===== AVAILABLE DATA
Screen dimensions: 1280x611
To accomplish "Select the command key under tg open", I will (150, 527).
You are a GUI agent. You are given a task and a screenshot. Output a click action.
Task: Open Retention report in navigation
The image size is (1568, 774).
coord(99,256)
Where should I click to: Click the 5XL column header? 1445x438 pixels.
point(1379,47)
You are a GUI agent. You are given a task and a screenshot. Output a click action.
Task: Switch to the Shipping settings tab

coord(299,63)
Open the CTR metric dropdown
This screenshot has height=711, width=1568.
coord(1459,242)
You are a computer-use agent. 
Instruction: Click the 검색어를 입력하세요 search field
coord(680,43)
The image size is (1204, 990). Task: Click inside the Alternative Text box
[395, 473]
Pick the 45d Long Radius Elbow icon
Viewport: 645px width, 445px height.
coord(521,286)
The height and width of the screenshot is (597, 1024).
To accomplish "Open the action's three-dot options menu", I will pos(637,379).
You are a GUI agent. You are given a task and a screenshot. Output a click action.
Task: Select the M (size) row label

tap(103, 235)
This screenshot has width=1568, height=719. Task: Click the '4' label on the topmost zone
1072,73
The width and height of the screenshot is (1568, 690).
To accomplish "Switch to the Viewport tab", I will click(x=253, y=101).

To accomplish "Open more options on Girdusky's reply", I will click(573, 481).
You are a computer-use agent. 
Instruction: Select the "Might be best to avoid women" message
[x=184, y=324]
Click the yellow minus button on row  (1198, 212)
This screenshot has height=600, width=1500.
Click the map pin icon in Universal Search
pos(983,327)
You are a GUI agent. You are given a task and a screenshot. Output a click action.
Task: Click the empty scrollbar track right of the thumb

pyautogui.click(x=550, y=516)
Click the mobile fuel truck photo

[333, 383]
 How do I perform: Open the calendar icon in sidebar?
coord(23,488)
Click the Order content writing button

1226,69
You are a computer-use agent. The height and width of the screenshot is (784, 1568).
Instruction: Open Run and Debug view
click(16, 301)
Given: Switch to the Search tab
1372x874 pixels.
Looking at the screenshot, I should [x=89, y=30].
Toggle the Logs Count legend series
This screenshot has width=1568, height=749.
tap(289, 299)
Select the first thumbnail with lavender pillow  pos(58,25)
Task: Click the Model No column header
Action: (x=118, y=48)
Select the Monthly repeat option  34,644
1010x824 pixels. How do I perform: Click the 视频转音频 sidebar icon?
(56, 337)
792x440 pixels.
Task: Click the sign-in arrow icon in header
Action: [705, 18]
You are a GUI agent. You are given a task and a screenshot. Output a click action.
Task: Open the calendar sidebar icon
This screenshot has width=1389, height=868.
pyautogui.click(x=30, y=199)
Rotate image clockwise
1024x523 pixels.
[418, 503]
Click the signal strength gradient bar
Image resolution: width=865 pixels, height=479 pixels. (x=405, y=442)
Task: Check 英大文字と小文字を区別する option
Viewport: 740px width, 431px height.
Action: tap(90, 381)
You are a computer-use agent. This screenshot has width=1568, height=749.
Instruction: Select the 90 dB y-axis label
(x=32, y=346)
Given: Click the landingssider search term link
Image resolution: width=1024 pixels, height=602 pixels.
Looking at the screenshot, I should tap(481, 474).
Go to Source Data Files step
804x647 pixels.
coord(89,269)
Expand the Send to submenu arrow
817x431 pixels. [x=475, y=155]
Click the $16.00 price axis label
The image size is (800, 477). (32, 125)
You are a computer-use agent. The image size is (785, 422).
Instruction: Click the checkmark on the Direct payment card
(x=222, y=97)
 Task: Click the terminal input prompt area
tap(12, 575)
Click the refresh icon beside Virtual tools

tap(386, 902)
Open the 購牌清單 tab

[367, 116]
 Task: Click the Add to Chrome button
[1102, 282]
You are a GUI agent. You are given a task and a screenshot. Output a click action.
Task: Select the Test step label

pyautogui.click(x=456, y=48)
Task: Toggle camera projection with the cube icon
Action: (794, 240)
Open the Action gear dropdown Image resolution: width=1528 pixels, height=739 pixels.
==========
- TASK TO CARRY OUT
Copy the entries above exactly, leaving none out.

- OUTPUT
Screen dimensions: 1280x611
To accomplish "Select the command key under tg open", I will (150, 527).
You are a GUI agent. You are given a task and a screenshot. Output a click action.
Task: Open Retention report in navigation
The image size is (1568, 774).
coord(99,256)
Where should I click to: Click the 5XL column header? 1445x438 pixels.
point(1379,47)
You are a GUI agent. You are given a task and a screenshot. Output a click action.
Task: Switch to the Shipping settings tab

coord(299,63)
Open the CTR metric dropdown
This screenshot has height=711, width=1568.
coord(1459,242)
You are a computer-use agent. 
Instruction: Click the 검색어를 입력하세요 search field
coord(680,43)
The image size is (1204, 990). Task: Click inside the Alternative Text box
[395, 473]
Pick the 45d Long Radius Elbow icon
Viewport: 645px width, 445px height.
coord(521,286)
The height and width of the screenshot is (597, 1024).
To accomplish "Open the action's three-dot options menu", I will pos(637,379).
You are a GUI agent. You are given a task and a screenshot. Output a click action.
Task: Select the M (size) row label

tap(103, 235)
This screenshot has width=1568, height=719. Task: Click the '4' label on the topmost zone
1072,73
The width and height of the screenshot is (1568, 690).
To accomplish "Switch to the Viewport tab", I will click(x=253, y=101).

To accomplish "Open more options on Girdusky's reply", I will click(573, 481).
You are a computer-use agent. 
Instruction: Select the "Might be best to avoid women" message
[x=184, y=324]
Click the yellow minus button on row  (1198, 212)
This screenshot has height=600, width=1500.
Click the map pin icon in Universal Search
pos(983,327)
You are a GUI agent. You are given a task and a screenshot. Output a click action.
Task: Click the empty scrollbar track right of the thumb

pyautogui.click(x=550, y=516)
Click the mobile fuel truck photo

[333, 383]
 How do I perform: Open the calendar icon in sidebar?
coord(23,488)
Click the Order content writing button

1226,69
You are a computer-use agent. The height and width of the screenshot is (784, 1568).
Instruction: Open Run and Debug view
click(16, 301)
Given: Switch to the Search tab
1372x874 pixels.
Looking at the screenshot, I should [x=89, y=30].
Toggle the Logs Count legend series
This screenshot has width=1568, height=749.
tap(289, 299)
Select the first thumbnail with lavender pillow  pos(58,25)
Task: Click the Model No column header
Action: (x=118, y=48)
Select the Monthly repeat option  34,644
1010x824 pixels. How do I perform: Click the 视频转音频 sidebar icon?
(56, 337)
792x440 pixels.
Task: Click the sign-in arrow icon in header
Action: [705, 18]
You are a GUI agent. You are given a task and a screenshot. Output a click action.
Task: Open the calendar sidebar icon
This screenshot has width=1389, height=868.
pyautogui.click(x=30, y=199)
Rotate image clockwise
1024x523 pixels.
[418, 503]
Click the signal strength gradient bar
Image resolution: width=865 pixels, height=479 pixels. (x=405, y=442)
Task: Check 英大文字と小文字を区別する option
Viewport: 740px width, 431px height.
Action: tap(90, 381)
You are a computer-use agent. This screenshot has width=1568, height=749.
Instruction: Select the 90 dB y-axis label
(x=32, y=346)
Given: Click the landingssider search term link
Image resolution: width=1024 pixels, height=602 pixels.
Looking at the screenshot, I should tap(481, 474).
Go to Source Data Files step
804x647 pixels.
coord(89,269)
Expand the Send to submenu arrow
817x431 pixels. [x=475, y=155]
Click the $16.00 price axis label
The image size is (800, 477). (32, 125)
You are a computer-use agent. The image size is (785, 422).
Instruction: Click the checkmark on the Direct payment card
(x=222, y=97)
 Task: Click the terminal input prompt area
tap(12, 575)
Click the refresh icon beside Virtual tools

tap(386, 902)
Open the 購牌清單 tab

[367, 116]
 Task: Click the Add to Chrome button
[1102, 282]
You are a GUI agent. You are given a task and a screenshot. Output a click action.
Task: Select the Test step label

pyautogui.click(x=456, y=48)
Task: Toggle camera projection with the cube icon
Action: (794, 240)
Open the Action gear dropdown Image resolution: width=1528 pixels, height=739 pixels.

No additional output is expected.